## Directive 1
In the text on poetics, what grounded and justified the political project of having readers tear down the poem and the poetic canon? Answer in one to three sentences.

## Text shown

◇ ◇ ◇ ◇ ◇ ◇ ◇

The formational texts on poetics written during the eighties and nineties now read as apologias, attempts at measuring drift. And yet, like the new technological advances, their primary crusade was, at the time, to enable the reader, or to empower the user of the product. The author (read the death of – watered-down Nietzsche), was downgraded to the status of mechanic, a kind of interface, or a content provider, and the reader (under the tutelage of critic-theorists, some of whom were poets themselves) was elevated to the status of avenging angel. Armed with the hermeneutics of deconstruction, no poem was safe. Augmenting the reader’s tool-kit with the latest super-hard drill bits was coupled with an attempt to politicize the reader whose duty it became to tear down not only the poem, but the whole poetic canon; the political project was grounded in, and justified by a very traditional American trope of liberating the individual (a recycling of the radically conservative vision of the individual conquering the wilderness, that vast and open linguistic frontier). The incomprehensible poetry of the Language School blessed by the sanctification of a group of ur-language poets (Emily Dickenson, Gertrude Stein, the early Ashbery of The Tennis Court Oaths – his least favorite of his own books – and others) created an instant oppositional tradition for the now largely MFA sequestered avant-garde. For a poet-theorist of the day it was the politico-ethical projects like “anti-absorptive” poetics (the strategy of poetry as a continuation of politics by other means was how one of our more famous poets, a bit too cutely, put it) that legitimized an endless stream of conventionally un-interpretable poetry, and took as its target the poem as an aesthetically achieved whole. The fact that much of language poetry was anti-readable was hardly an impediment to the more over-arching project of empowering readers. While Williams and the Objectivists were intent upon opening up poetic form, and creating theoretical rigor and fixed strategies (Williams’s tripartite line, Olson’s breath-based scansions) that could stand up against the well-oiled mustaches and bow-ties of New Criticism, later generations of poet theorists would bring in traditional late nineteenth century notions of personal empowerment (echoing an Emersonian version of the anti-Trinitarian and personal Godhead), a kind of Unitarianism for poetry, or, in secular or civic terms, a Thoreauvian poetic disobedience.

◇ ◇ ◇ ◇ ◇ ◇ ◇

## Data in this exercise
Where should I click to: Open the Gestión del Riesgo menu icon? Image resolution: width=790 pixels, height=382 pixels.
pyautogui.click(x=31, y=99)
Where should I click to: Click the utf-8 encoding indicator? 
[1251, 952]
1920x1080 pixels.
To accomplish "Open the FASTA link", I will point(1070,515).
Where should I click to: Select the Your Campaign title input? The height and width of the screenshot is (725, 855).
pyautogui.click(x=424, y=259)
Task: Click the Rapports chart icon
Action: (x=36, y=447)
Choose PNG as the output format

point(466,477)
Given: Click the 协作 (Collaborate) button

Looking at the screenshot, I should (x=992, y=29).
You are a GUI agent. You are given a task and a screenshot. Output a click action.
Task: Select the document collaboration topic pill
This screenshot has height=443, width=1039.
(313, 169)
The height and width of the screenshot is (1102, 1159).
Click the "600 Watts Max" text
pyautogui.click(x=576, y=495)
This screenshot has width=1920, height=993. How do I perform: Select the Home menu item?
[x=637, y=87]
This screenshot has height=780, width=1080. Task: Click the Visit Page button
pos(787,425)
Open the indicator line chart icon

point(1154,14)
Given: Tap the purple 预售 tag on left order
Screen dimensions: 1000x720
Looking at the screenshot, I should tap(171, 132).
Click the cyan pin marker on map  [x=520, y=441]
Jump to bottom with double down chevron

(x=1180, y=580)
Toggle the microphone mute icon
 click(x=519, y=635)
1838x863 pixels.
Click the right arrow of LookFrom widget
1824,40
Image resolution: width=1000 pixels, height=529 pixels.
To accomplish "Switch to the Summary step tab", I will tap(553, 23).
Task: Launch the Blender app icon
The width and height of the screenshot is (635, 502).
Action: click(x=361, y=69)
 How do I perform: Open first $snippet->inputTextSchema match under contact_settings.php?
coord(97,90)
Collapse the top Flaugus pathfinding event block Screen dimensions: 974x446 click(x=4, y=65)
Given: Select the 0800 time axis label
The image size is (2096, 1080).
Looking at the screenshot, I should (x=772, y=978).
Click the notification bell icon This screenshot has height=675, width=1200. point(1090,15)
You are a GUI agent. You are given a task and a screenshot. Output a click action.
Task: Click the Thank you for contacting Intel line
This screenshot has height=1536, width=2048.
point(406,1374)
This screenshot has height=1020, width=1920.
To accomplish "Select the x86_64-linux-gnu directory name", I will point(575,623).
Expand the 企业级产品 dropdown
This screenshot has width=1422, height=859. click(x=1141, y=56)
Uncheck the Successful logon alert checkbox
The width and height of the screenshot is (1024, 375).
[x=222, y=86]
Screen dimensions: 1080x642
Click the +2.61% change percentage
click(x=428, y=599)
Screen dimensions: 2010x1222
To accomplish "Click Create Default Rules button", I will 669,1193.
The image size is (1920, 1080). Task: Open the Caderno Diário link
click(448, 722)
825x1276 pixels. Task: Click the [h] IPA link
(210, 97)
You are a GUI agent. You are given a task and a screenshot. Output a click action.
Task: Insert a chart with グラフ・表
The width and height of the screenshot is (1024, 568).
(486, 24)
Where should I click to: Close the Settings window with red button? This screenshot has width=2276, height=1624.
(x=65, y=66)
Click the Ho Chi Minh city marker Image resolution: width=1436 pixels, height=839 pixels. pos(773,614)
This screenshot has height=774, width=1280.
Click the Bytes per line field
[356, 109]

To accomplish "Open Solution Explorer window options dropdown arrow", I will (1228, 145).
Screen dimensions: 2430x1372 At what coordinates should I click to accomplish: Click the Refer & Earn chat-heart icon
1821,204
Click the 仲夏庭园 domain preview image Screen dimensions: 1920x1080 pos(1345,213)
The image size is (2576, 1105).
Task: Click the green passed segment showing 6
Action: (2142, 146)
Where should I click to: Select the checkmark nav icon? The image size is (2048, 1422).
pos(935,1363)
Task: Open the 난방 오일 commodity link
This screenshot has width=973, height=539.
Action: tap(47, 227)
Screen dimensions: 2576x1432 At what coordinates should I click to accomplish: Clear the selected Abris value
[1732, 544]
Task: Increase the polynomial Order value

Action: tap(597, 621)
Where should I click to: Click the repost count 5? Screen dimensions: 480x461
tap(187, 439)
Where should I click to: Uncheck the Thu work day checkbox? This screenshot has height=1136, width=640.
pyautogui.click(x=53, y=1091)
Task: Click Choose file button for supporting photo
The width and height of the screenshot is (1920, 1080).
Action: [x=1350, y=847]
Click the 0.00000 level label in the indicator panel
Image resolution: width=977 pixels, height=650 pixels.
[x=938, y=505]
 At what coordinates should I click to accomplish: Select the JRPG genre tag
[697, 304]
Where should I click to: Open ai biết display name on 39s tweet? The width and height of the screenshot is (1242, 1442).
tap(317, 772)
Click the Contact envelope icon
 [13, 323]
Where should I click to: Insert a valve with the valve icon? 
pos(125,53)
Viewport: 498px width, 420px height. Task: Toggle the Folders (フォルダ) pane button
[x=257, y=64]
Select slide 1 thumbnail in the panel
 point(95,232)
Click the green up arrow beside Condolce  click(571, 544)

◇ ◇ ◇ ◇ ◇ ◇ ◇

## Directive 2
Convert everything in the records from the line containing "Where should I click to: Open ai" down to the line containing "pos(125,53)" into a JSON list of strings, one string per line, with blank lines left out.

## Task response 1
It was grounded in and justified by a very traditional American trope of liberating the individual. That trope recycled the radically conservative vision of the individual conquering the wilderness, here the vast and open linguistic frontier.

## Task response 2
[
  "Where should I click to: Open ai biết display name on 39s tweet? The width and height of the screenshot is (1242, 1442).",
  "tap(317, 772)",
  "Click the Contact envelope icon",
  " [13, 323]",
  "Where should I click to: Insert a valve with the valve icon? ",
  "pos(125,53)"
]